If you know two of the x
or y
related aesthetics, you can compute the rest regardless of which two are known. For example, if you know xmin
and width
, you can compute xmax = xmin + width
.
Being able to abitrarily pick two aesthetics with the others imputed allows for more flexibility.
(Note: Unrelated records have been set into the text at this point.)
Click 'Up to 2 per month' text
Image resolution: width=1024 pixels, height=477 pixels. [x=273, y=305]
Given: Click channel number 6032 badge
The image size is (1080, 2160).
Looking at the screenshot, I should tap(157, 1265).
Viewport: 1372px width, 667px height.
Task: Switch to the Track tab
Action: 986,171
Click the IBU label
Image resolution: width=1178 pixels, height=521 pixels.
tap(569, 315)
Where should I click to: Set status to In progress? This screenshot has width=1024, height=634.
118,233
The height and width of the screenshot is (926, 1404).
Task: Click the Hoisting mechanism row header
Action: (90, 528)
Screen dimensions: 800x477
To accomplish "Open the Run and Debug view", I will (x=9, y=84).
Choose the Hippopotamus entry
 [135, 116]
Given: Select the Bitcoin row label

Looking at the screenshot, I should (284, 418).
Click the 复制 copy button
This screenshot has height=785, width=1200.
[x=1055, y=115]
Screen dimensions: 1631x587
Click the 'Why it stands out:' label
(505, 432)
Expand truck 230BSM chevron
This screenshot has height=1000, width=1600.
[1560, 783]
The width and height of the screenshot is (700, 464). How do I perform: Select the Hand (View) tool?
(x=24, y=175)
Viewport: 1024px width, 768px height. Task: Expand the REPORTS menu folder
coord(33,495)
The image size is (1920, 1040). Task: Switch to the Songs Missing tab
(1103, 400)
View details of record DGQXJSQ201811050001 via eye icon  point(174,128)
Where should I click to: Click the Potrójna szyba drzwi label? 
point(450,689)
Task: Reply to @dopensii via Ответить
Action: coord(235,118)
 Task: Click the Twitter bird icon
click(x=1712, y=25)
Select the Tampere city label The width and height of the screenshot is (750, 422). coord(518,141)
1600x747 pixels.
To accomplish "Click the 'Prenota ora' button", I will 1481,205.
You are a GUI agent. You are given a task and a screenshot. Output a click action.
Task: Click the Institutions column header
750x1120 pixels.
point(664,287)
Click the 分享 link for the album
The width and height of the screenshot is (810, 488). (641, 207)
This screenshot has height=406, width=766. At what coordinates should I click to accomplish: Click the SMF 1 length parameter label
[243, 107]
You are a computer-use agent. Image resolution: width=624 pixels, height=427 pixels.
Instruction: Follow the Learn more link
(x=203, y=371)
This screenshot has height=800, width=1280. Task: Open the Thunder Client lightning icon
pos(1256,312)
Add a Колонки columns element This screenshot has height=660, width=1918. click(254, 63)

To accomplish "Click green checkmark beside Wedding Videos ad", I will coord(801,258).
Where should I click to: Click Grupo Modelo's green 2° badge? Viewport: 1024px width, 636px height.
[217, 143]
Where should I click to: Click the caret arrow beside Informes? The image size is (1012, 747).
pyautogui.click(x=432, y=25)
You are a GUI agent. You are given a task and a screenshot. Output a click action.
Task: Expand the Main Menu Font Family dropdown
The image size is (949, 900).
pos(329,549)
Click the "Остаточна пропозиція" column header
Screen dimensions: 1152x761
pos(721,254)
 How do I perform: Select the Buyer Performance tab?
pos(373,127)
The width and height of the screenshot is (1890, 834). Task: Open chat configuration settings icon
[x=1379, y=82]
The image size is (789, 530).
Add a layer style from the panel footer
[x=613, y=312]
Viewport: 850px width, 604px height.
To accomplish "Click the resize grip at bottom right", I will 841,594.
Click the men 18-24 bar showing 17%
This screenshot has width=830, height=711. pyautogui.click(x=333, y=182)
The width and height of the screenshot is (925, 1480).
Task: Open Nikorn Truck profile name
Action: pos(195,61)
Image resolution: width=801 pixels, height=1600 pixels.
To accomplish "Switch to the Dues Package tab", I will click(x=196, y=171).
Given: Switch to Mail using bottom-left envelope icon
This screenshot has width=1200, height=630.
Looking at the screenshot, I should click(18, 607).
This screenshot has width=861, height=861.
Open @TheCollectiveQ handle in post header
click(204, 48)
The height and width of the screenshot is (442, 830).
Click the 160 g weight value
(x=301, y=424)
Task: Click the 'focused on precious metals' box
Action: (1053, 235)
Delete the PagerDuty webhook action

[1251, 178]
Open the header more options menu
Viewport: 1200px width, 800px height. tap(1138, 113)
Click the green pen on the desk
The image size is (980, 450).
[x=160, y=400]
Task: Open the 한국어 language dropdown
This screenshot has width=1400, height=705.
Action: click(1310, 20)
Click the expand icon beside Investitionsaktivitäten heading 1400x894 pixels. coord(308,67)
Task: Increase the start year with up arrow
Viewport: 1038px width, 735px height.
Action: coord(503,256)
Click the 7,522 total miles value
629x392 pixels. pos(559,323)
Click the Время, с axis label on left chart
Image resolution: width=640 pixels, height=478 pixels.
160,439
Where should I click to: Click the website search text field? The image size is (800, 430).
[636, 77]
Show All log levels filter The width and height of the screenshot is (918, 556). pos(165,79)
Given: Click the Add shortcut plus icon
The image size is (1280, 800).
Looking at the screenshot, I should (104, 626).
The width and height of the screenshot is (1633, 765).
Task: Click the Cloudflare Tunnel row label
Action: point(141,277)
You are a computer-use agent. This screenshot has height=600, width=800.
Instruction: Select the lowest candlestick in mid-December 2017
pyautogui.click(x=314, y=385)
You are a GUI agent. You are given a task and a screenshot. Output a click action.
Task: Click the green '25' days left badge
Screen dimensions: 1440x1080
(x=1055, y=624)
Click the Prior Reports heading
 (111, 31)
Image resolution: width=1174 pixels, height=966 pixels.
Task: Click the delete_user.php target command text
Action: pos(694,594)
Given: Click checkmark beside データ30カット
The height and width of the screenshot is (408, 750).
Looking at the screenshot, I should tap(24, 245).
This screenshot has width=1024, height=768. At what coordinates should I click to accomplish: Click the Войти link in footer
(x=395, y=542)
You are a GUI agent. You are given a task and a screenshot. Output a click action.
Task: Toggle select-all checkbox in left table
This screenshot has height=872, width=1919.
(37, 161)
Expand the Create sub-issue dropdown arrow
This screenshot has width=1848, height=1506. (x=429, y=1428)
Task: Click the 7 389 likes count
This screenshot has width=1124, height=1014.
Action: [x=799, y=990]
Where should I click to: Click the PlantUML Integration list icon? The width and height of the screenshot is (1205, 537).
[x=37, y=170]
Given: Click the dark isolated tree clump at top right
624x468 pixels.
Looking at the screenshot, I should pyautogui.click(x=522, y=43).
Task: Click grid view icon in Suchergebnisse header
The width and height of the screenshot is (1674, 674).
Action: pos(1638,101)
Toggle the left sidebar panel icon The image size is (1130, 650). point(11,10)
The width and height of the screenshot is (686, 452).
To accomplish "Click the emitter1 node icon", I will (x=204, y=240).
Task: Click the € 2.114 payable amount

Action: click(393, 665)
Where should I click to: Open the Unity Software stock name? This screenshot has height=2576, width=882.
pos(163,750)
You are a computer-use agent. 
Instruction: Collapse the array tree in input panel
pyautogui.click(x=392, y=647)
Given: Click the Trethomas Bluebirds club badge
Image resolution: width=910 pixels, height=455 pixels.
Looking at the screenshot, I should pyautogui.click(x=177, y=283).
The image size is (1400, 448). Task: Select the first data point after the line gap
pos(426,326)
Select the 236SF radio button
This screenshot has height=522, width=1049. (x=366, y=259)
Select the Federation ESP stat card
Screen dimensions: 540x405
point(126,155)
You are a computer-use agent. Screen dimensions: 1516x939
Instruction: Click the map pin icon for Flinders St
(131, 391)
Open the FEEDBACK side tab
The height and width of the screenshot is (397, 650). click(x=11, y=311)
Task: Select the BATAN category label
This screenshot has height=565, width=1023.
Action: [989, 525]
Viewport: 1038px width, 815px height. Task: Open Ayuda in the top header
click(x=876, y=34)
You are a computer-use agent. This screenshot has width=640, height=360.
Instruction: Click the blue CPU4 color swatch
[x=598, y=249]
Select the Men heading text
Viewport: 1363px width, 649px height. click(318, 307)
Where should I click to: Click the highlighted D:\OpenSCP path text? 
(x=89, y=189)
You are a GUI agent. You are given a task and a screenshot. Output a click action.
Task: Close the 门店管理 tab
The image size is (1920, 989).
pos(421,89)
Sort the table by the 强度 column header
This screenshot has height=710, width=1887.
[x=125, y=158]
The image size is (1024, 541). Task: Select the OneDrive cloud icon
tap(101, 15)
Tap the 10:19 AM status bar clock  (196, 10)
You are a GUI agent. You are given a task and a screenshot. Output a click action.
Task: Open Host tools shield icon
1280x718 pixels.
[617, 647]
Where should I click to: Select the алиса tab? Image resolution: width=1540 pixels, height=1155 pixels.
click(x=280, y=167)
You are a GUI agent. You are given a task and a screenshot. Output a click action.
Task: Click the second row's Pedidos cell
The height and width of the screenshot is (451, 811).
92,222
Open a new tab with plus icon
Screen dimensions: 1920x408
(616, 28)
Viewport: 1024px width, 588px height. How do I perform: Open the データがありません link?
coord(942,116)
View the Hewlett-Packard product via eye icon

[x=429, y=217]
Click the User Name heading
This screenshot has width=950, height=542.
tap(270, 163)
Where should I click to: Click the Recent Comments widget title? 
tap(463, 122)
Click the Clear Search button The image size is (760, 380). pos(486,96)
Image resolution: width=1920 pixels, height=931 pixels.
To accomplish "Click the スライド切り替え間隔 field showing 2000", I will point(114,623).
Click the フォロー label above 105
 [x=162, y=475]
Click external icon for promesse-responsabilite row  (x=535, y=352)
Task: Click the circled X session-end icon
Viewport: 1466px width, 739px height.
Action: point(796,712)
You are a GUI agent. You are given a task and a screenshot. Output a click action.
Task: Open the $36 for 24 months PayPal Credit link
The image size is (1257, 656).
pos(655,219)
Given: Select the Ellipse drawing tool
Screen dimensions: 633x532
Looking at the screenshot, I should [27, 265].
For example the following two options for visualising the presidential
dataset are both horrifying.
Using geom_rect()
option, you're forced to manually resolve a discrete y
into a continuous y
and hack a continuous scale to look like a discrete scale:
library(ggplot2)
ggplot(presidential) +
geom_rect(
aes(xmin = start,
xmax = end,
ymin = match(name, unique(name)) - 0.4,
ymax = match(name, unique(name)) + 0.4)) +
scale_y_continuous(
breaks = seq_along(unique(presidential$name)),
labels = unique(presidential$name)
) +
scale_x_date()
Using the geom_tile()
option you're forced to reparametrise the intervals, which can be a real pain for some classed objects like dates.
ggplot(presidential) +
geom_tile(
aes(x = structure((unclass(start) + unclass(end)) / 2, class = "Date"),
y = name,
width = end - start),
height = 0.8
) +
scale_y_discrete(
limits = unique(presidential$name)
)
#> Don't know how to automatically pick scale for object of type <difftime>.
#> Defaulting to continuous.
Created on 2024-04-24 with reprex v2.1.0
In the above cases, the ideal parameterisation is xmin = start, xmax = end, y = name, height = 0.8
, but this currently isn't possible. Besides this, sometimes you might also wish to use mixed parameters and use, for example, ymin
and height
together.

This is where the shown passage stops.